Florida voted Trump, so those red neck iguanas got it coming.
/sarc
They should check how the manatees are doing also if cold sets in
And the sea turtles. A big cold snap about a decade ago made them lethargic. Then the gulls started pecking their eyes.
North of Florida, just outside Atlanta, GA, we’ve had the coldest Christmas Day in 31 years. Much more of this and people will start considering global warming as wishful thinking, not a threat.
Recent?
I remember stories of Iguana’s falling the last time a good cold snap went through Florida. Even damaged the Orange harvest.
So they are expecting unexpectedly cold weather. That’s odd, at this time of the year we are usually expecting unexpectedly warm weather. Does that make this forecast and unprecedented precedent ?
https://wattsupwiththat.com/2020/10/18/the-truth-behind-renewable-energy/#comment-3107407
Nino34 Index is now MINUS 1.2C – bundle up!
https://wattsupwiththat.com/2020/10/01/italy-experiences-the-coldest-september-in-50-years-with-snowfall/#comment-3095391
Patience, grasshopper! I prefer predictions that look forward in time.
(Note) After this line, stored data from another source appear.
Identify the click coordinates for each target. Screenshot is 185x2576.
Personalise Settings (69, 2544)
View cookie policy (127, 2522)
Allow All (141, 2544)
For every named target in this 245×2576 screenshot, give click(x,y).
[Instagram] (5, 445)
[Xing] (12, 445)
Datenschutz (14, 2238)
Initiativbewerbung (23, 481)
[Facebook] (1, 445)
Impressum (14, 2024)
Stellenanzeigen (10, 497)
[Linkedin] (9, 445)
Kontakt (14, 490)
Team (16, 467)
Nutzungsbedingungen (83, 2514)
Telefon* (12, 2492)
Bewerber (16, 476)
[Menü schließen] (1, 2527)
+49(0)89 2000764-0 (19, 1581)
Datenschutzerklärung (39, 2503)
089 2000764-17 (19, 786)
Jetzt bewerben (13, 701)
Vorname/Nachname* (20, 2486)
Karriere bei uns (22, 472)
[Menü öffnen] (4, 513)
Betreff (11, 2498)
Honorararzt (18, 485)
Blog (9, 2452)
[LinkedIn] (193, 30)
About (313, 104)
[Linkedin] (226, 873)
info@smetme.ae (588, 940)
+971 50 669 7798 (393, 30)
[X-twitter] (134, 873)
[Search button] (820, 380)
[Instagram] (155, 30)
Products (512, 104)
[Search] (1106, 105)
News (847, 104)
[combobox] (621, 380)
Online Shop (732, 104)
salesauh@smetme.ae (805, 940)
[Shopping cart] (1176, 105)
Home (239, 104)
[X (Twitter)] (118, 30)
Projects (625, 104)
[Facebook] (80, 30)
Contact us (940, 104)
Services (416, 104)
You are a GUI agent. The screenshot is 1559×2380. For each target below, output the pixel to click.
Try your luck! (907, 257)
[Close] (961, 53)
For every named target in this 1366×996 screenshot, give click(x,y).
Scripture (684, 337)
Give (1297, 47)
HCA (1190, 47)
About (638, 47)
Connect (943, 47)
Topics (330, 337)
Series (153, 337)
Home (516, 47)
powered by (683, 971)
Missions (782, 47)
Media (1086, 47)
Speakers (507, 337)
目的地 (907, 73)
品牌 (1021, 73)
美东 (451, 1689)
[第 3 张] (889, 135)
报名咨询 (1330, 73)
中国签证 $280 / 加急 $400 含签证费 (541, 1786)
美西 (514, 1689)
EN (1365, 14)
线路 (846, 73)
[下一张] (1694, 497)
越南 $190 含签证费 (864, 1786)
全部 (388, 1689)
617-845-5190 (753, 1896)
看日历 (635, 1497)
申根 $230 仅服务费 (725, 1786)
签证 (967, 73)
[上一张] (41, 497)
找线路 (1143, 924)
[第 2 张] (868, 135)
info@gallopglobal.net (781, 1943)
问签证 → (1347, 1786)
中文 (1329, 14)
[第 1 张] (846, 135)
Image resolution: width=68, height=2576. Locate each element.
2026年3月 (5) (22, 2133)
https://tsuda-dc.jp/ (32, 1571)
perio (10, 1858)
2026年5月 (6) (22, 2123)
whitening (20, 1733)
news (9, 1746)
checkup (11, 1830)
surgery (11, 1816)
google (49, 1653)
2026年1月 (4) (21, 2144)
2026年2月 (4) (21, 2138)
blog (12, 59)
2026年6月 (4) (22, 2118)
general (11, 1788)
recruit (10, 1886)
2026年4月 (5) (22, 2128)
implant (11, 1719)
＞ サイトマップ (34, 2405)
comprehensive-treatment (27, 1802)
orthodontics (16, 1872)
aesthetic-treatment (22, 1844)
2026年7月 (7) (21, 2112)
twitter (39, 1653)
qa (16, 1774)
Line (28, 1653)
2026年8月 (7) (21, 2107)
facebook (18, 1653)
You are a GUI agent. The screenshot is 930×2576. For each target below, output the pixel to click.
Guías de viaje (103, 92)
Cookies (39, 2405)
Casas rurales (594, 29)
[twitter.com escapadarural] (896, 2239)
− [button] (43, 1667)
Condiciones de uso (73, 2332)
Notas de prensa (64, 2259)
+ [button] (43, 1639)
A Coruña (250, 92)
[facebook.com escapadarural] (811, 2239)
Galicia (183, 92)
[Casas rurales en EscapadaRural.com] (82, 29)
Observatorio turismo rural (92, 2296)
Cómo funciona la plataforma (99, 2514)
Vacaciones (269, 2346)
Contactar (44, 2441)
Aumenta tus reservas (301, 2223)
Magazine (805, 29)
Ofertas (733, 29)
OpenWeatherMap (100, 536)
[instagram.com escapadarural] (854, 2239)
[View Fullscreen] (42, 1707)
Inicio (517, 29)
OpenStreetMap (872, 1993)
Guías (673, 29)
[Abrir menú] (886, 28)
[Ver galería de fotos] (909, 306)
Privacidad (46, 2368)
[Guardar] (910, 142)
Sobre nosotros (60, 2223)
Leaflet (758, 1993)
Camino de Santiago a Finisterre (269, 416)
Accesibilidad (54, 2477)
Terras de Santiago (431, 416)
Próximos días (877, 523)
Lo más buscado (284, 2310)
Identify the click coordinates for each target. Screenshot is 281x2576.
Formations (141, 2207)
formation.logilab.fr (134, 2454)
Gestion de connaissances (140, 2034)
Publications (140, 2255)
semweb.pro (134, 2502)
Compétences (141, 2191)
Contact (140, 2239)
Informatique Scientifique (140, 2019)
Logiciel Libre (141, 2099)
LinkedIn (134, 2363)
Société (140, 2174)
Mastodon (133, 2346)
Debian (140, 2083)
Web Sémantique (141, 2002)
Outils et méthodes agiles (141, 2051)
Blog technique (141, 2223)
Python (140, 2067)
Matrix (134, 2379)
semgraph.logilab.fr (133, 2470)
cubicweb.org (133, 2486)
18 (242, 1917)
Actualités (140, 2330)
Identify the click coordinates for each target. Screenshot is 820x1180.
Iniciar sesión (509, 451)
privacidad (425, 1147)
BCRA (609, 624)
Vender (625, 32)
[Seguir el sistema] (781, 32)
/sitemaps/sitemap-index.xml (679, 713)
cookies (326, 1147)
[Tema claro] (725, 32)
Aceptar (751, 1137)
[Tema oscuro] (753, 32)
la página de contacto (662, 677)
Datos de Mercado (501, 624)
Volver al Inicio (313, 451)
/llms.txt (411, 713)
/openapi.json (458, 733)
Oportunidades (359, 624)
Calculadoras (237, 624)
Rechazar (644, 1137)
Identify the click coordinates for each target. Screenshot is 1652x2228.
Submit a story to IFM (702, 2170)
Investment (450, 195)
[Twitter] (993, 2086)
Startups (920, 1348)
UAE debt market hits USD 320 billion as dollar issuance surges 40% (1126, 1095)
Much more difficult. 🙂
Cooling will initially be sporadic, as I have written many times over the years.
According to NOAA and today’s GWPF, La Nina has arrived.
thegwpf.com/la-nina-is-here-what-will-it-do-to-global-temperatures/
Told you in August 2020, earlier as well (Published 2002, updated 2013 and 2019 paper and … ):
wattsupwiththat.com/2020/08/23/solar-plasma-temperature-is-plunging-should-we-worry/#comment-3068819

Check out NIno34 temperatures, again down to Minus 0.6C – winter will be cold. [now minus 0.8C]
THE REAL CLIMATE CRISIS IS NOT GLOBAL WARMING, IT IS COOLING, AND IT MAY HAVE ALREADY STARTED
By Allan M.R. MacRae and Joseph D’Aleo, October 27, 2019
wattsupwiththat.com/2019/10/27/the-real-climate-crisis-is-not-global-warming-it-is-cooling-and-it-may-have-already-started/
In winter 1973, I sailed a 26 foot sailboat from the Chesapeake to Palm Beach, FL. I was breaking ice every morning most of the way down, over two weeks, and, when it finally got above 45 deg F, I broke out shorts and t-shirts. My crew and I had minor frost bite on our cheeks and hands. That winter, many Floridians headed south to the Yucatan to escape the cold. Almost 50 years later, we are back to the same.
Did people start gathering up the stunned equanas and getting rid of them? Ya know? The whole “invasive species” disrupting the environment thingy? Bet all those boas and anacondas will be a lot easier to kill off in the cold, too. Think people! When life gives you lemons you freeze them rock soild and throw them back hard as you can.